Speaker 2 (00:43:36) - Wow wow wow wow is all I can say is I mean, oh, it's isn't it amazing how our childhood informs things and as a mom, the ultimate responsibility you feel like. I mean, there are so many things. You can only imagine how many times I've been like, oh gosh, that was not my best moment.

Speaker 2 (00:44:01) - Or you know. Yes, yes. Yeah. Wow. Yeah, yeah. Wow. Thank you so much for sharing that. I mean, yeah, gosh, I'm so glad, though, that somebody did help you and you were able to get the costumes and keep moving forward with the dance team. That was a huge blessing.

Speaker 3 (00:44:23) - It changed everything. I mean, it did. It changed everything, right? It showed me I love being on stage, right? So every time I speak, I'm like, thank you so much, Audrey. I mean, still to this day, I'm like, God bless you. Thank you. You know, just incredible. And I think, like I said, that trifecta of me, my mother and Audrey and watching what women are taught about money, how we treat money, how we treat each other with money, all those things and watching that move around in that one moment and like, like, how do I not do what I'm doing right?

Speaker 2 (00:44:51) - I almost feel that way sometimes.

Speaker 2 (00:44:53) - Yeah. Oh, absolutely. I feel that way for you.

Speaker 3 (00:44:56) - I yeah, it was it was quite the orchestrated moment. Sometimes I feel like thanks universe. I don't know why I had to make it so hard, but dang message received right.

Speaker 2 (00:45:08) - Oh my gosh. Well it has been such a pleasure talking to you. I just cannot thank you enough. How should people find you? Like what is the best way?

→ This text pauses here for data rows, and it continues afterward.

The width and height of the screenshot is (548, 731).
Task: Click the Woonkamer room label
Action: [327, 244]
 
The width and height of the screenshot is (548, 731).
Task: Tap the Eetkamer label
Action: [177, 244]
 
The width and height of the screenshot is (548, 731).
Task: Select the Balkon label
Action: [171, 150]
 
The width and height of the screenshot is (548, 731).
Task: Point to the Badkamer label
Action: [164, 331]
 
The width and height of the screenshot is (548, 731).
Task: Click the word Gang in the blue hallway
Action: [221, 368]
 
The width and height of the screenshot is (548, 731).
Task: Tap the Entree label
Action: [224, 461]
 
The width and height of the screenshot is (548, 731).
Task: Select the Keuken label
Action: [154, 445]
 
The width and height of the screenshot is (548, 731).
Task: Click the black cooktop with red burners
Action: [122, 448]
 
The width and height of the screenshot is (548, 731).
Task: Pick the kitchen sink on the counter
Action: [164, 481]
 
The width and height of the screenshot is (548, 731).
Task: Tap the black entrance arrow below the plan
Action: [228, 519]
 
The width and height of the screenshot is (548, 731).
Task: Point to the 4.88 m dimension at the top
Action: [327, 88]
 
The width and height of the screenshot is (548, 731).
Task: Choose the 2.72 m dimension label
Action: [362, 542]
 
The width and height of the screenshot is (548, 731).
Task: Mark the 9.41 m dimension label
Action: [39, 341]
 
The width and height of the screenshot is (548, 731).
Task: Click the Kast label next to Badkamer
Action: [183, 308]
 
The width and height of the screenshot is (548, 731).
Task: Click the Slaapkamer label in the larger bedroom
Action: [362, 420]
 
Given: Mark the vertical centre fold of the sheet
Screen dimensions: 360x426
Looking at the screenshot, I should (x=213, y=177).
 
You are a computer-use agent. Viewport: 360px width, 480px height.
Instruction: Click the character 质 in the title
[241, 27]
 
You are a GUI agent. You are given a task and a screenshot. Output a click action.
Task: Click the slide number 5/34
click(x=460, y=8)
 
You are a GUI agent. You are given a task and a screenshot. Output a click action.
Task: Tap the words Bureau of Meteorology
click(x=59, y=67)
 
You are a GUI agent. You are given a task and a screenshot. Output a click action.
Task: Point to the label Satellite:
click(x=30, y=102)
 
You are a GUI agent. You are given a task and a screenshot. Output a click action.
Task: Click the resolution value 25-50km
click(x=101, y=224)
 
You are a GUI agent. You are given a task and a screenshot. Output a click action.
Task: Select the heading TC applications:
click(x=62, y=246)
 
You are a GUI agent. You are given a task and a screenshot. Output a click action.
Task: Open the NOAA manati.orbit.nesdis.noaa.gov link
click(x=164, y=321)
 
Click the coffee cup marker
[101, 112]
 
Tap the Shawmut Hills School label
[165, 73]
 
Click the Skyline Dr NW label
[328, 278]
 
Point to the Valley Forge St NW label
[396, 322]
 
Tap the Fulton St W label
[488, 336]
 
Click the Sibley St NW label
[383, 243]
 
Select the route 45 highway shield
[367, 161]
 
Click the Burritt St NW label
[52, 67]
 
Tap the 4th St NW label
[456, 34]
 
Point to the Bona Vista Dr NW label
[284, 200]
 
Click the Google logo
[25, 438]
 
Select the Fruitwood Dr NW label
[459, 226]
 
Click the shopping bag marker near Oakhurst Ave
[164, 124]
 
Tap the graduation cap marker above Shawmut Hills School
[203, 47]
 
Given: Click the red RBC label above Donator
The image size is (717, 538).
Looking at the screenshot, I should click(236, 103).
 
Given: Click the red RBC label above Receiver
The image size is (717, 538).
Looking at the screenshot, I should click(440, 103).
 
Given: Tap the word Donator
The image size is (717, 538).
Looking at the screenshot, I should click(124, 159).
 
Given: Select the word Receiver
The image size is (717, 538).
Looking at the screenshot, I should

And we will make sure to get those in the show notes. But what is the best way for people to find you?

Speaker 3 (00:45:23) - Yeah, so you find me on YouTube. I'm always over on YouTube having a great time and I'm on. Sir Graham as well the Sarah Walton. Not because I'm the Sarah Walton, but because my name was taken. Yeah. So you'll find me there, and then you just head over to Sarah Walton. Com and I have a lot of obviously free resources there for people because my job is to put more money in the hands of more women and.

Speaker 3 (00:45:41) - Yeah, drop me a line, say hi. We do respond. I really, really do. And I love meeting more women who are up to Stem. They're ready to shift. They're ready to stop seeing the world the way the rest of the world wants us to see it. Yeah.

Speaker 2 (00:45:53) - Yeah. Well, I cannot wait to share this with other people because you have just been, I mean, really, really game changing just to talk to today. I really appreciate it. And I appreciate your time.

Speaker 3 (00:46:06) - Thank you Elisa. So and I appreciate you having me on. This has just been an absolute joy to talk to you all day.

Speaker 2 (00:46:11) - Well, thank you and good luck to your son with his college application.

Speaker 3 (00:46:15) - Oh thank you, thank you. Fingers crossed. Fingers, toes, eyeballs. Everything. Yeah.

Speaker 2 (00:46:19) - Thank you so much, Elise. Okay. Enjoy your day.